Monday, August 27, 2007

julian visited campus at the very beginning of the semester. i scarcely spoke any french to him--he was in the anglais groove. his visit got me thinking about foreign languages. i absolutely do not want to forget french. when a person learns a second language, the pool from which they draw their words doubles. they have successfully doubled their chances of finding the perfect word, the perfect expression. imagine tripling that!

classes continue. grades are difficult to give and receive. one on hand, my classes are for beginners. on the other hand, i am not doing anybody any favors by inflating grades. the writing skills that they are supposed to learn in ENG 111 are meant to assist them in their college careers.

the line is difficult to find.

at this point, i'm not sure why the department head seemed hesitant to give me a third class. he said that he was worried that i might feel overwhelmed by the amount of grading that three classes requires--especially three writing classes. i realize that this is only the beginning of the semester, but i feel like i have liberal amounts of free time. i get excited when my classes turn something in.

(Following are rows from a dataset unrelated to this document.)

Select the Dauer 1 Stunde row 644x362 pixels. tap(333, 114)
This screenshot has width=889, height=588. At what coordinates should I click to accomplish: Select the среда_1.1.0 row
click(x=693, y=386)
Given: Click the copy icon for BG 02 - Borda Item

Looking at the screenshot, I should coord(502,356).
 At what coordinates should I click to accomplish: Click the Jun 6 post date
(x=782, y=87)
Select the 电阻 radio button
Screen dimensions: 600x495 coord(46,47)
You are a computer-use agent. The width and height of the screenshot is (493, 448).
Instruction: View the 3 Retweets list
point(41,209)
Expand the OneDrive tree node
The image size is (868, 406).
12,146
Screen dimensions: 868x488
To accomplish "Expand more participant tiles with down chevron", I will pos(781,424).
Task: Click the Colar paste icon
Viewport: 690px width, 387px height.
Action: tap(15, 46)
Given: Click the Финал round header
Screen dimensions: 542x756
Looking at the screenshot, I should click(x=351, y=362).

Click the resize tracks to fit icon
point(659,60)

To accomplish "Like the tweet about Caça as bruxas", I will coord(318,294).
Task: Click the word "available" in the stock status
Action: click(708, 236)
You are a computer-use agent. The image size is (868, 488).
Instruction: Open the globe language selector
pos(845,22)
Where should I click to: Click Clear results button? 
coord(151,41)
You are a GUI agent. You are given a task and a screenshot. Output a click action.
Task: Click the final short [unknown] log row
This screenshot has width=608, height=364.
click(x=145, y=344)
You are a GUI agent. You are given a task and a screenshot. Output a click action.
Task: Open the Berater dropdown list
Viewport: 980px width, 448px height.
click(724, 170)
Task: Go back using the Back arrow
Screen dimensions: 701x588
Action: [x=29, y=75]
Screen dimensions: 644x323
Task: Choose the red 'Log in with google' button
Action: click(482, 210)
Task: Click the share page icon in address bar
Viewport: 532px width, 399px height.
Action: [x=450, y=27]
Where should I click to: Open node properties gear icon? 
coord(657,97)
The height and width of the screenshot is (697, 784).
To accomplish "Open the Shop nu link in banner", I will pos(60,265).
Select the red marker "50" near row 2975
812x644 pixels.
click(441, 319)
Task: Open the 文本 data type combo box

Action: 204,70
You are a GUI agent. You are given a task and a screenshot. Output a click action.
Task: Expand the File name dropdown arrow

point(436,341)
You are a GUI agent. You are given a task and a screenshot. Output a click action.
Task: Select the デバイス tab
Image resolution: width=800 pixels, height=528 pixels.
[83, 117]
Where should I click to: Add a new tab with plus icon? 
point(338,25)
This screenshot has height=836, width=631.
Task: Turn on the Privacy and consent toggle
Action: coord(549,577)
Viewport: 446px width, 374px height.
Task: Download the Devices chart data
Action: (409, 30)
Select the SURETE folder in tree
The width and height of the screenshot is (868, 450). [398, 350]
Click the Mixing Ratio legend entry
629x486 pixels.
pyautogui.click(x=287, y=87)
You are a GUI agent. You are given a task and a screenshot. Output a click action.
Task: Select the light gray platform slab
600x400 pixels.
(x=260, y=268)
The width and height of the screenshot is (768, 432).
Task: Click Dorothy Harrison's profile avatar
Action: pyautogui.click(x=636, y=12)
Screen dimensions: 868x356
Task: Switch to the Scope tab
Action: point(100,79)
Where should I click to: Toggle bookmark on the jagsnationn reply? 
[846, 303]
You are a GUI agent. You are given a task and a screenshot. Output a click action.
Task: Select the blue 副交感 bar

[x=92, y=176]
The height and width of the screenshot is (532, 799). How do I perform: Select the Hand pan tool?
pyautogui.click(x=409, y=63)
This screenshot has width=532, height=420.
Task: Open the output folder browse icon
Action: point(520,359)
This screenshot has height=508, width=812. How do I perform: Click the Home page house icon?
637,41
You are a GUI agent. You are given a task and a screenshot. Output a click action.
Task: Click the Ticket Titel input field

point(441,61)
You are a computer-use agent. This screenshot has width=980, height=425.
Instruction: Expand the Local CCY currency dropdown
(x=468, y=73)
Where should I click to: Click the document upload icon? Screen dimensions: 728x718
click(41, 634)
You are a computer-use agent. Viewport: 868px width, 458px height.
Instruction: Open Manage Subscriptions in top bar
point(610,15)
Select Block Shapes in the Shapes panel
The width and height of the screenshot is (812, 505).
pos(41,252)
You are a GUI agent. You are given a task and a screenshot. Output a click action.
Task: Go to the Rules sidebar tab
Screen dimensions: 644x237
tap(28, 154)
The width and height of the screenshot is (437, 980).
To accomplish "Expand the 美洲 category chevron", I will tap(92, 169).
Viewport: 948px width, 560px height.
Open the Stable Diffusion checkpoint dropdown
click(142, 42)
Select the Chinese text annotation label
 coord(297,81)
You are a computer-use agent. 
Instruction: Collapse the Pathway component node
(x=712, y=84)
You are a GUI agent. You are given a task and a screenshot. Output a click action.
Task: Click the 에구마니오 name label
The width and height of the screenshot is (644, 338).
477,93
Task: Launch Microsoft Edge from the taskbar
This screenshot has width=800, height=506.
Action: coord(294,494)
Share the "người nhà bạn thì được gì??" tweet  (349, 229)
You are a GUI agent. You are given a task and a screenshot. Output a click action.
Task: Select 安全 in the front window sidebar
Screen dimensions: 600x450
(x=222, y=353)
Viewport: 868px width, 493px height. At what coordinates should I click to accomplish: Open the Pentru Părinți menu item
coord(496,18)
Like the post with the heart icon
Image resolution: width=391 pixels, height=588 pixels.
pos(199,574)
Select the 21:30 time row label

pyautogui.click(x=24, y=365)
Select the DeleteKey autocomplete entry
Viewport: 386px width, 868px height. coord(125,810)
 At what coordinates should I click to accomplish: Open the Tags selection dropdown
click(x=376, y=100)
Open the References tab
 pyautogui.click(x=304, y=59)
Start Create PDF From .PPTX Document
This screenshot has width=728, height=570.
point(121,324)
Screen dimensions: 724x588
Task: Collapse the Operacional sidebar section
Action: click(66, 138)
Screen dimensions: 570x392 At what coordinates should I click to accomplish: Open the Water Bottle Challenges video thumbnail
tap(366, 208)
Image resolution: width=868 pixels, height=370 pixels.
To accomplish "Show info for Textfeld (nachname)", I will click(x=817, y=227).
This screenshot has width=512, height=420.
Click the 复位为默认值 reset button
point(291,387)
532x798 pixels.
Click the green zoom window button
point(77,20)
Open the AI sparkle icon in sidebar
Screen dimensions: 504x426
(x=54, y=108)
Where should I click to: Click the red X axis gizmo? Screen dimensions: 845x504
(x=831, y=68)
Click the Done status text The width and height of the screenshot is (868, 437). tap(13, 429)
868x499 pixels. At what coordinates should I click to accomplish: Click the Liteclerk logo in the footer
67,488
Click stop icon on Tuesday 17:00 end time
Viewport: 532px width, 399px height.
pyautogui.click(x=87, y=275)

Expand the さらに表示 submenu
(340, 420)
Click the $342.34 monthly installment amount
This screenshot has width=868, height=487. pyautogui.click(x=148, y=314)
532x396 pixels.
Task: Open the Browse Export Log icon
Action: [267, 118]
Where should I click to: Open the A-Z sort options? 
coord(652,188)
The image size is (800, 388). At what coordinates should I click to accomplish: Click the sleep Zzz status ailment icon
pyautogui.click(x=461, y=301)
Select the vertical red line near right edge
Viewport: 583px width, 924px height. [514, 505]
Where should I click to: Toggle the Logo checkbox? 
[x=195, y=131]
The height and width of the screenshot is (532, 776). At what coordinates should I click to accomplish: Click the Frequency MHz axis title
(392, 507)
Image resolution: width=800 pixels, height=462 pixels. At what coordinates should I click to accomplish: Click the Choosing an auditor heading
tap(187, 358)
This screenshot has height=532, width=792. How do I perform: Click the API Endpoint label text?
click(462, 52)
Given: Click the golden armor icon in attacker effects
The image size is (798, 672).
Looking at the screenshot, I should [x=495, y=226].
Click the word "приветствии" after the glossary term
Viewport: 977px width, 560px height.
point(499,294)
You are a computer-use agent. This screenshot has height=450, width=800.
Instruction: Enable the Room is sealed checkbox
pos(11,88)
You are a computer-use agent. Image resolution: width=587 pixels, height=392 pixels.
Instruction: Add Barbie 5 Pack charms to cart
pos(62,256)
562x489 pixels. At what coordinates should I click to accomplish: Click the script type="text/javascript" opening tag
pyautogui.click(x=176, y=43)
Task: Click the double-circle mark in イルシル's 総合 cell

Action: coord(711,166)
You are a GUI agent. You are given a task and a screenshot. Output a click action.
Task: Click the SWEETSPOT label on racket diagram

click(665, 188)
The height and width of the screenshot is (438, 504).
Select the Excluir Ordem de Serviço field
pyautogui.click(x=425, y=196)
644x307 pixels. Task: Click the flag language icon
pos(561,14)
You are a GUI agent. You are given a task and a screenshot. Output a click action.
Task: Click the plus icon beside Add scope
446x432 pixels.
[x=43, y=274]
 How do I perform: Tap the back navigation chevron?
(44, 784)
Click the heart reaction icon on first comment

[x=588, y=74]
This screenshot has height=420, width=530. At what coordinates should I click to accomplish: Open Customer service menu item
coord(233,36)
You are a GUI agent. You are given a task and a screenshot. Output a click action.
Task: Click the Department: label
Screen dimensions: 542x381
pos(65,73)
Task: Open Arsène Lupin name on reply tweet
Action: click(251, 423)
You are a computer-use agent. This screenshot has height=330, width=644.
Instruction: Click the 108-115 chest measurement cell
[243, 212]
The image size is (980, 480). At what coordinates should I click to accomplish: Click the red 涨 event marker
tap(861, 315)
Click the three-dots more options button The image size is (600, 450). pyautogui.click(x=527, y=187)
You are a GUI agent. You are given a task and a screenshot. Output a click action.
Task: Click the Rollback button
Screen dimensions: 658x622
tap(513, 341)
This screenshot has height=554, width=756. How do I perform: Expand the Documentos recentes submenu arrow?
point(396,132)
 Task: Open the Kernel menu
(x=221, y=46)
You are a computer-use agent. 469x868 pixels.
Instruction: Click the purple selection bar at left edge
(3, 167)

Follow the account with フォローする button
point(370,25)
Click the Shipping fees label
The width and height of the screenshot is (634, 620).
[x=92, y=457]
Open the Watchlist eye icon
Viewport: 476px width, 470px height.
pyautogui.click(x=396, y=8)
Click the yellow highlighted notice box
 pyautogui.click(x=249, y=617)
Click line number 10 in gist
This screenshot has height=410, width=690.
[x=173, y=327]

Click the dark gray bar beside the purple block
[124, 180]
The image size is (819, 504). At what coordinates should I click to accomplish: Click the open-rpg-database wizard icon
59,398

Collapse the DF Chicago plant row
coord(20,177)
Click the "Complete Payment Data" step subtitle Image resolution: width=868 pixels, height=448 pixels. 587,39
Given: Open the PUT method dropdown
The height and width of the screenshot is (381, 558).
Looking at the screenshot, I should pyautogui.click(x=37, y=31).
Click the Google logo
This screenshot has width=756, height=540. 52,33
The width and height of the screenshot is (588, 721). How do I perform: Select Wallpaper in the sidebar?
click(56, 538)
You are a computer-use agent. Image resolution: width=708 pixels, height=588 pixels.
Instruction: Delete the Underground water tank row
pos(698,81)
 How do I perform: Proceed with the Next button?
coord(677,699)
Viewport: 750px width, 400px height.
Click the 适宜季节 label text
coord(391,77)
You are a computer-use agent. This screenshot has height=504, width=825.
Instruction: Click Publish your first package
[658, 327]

pretty much the only thing that i don't love about my job is how my students sometimes call me "ma'am" or "ms. karyn"...

no, i love that, too.

thrown together by karyn | 2 Comments

Wednesday, August 22, 2007

teaching is incredible.

the classes have to get through the semi-boring introductory material before we can move on to the meat of writing, but i can't believe that i'm getting paid to talk about writing. i don't know yet whether or not this is my calling (i just finished my second day), but i absolutely do NOT mind waking up to teach an 8 a.m. class... that's some sort of sign, isn't it? i actually wake up at 6:30 on days that i have to teach. i go in an hour early on purpose.

here are things i've learned so far:

1) start strict.

2) you can't be afraid to exercise your authority.

3) make all of your photocopies the night before.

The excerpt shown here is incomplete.